Daha önce de buraya bir kere gitmişliğim vardı ama kış günü olduğun için bahçesinin güzelliğini fark etmemiştim. Bugün kahvaltıya gittiğimizde, hava da güzel olduğu için o güzel bahçede oturabildik. Daha otoparktan cafe'ye giden yol sizi güzel çiçeklerle sarıyor. Bakımlı, canlı yemyeşil çimenlerin üzerinde görkemli ağaçlar ve çiçekler bulunuyor. Bahçenin solunda bir Dionysos heykeli var ve onun etrafi da güzelce çiçeklendirilmiş. Zaten cafe'nin hemen ön tarafında da çeşitli bitkilerin ve çiçeklerin satışı yapılıyor. (sanki dionysos kimmiş tabiiki bilmek lazim gibi yapmayacağim, gerekli wiki linki paylaşıp öğrenmek isteyenlere yardımcı olacağim: http://en.wikipedia.org/wiki/Dionysus ... veya yunan tanrılarından deyip geçelim...)
Servis elemanlari kibar, çalan müzik iyi, kahvalti da oldukca lezzetliydi. Biraz pahali olduğu söylenebilir. En fiyakali 2 kişlik kahvalti tabaği 55 tl...
Cafe'nin yanında şimdi bir de pony club hizmet vermeye başlamış. Sabah olduğu için aktif değildi ama ortalıkta ponylerin dolanmasi hoş oluyordur herhalde.

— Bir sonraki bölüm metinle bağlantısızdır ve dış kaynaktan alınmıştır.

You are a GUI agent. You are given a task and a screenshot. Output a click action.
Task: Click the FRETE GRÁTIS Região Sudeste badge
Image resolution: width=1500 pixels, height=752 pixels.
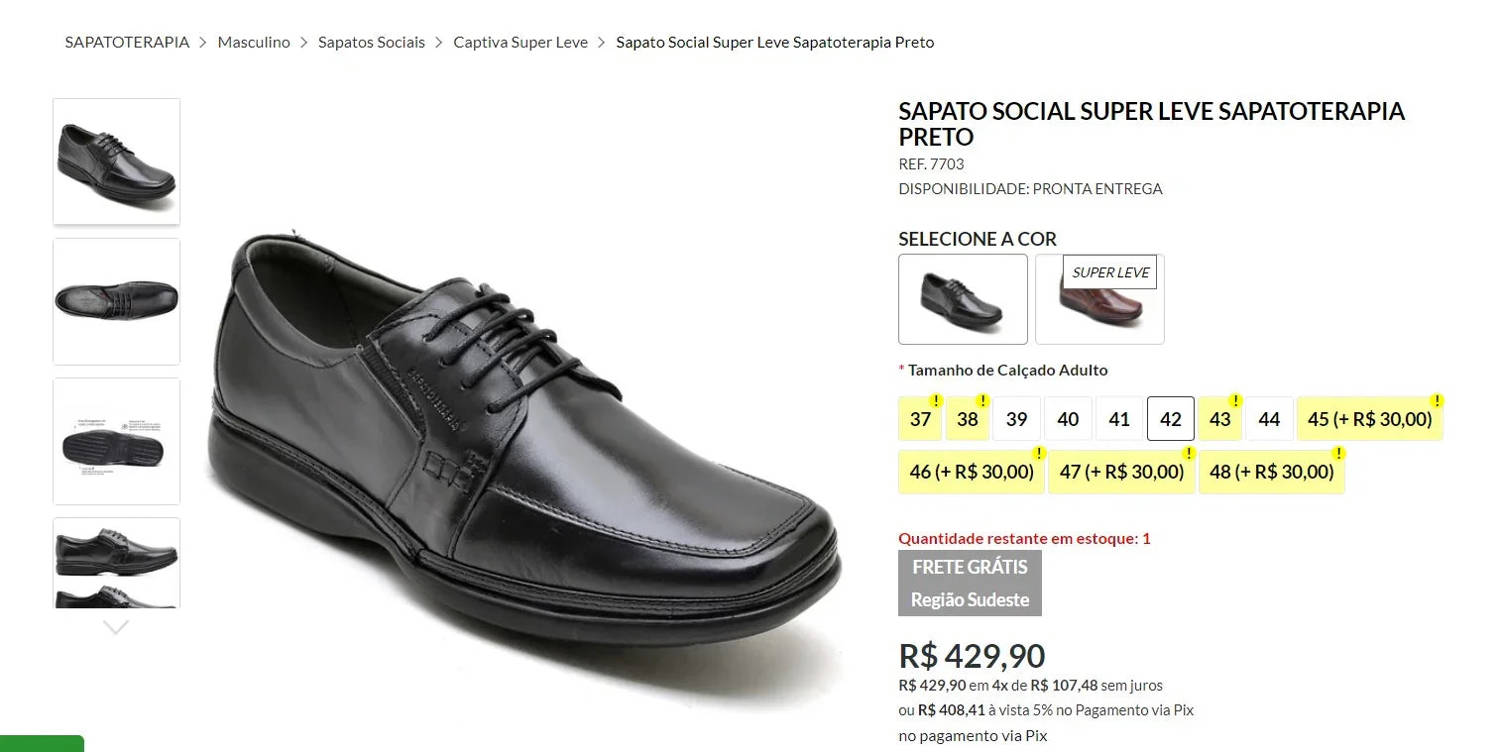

Iç mekanın dekorunu da oldukca beğendim. Yüksek tavan ve geniş camlar ortamı ferahlatıyor, Ayrıca şömine dekoru da oldukca orjinal.
Cafe için niye böyle garip bir isim seçmişler hiç bir fikrim yok. Web sitelerinde neden o güzel bahçenin tek bir fotoğrafi bile yok anlam verebilmiş değilim. (Ben de fotoğraf çekmediğim için sizinle paylaşamadım ama bir dahaki ziyaretimde söz...) Tek erkek tuvaletinin bulunduğu koca mekanda erkekler tuvaletine pisuvar koymamak nasil bir düşüncedir bilemiyorum ama genel olarak tuvalet, kalite olarak mekanın 3 seviye altinda kaliyor onu da belirtmiş olayim.... Arka tarafta otopark mevcut ama haftasonlari yeterli olmuyor.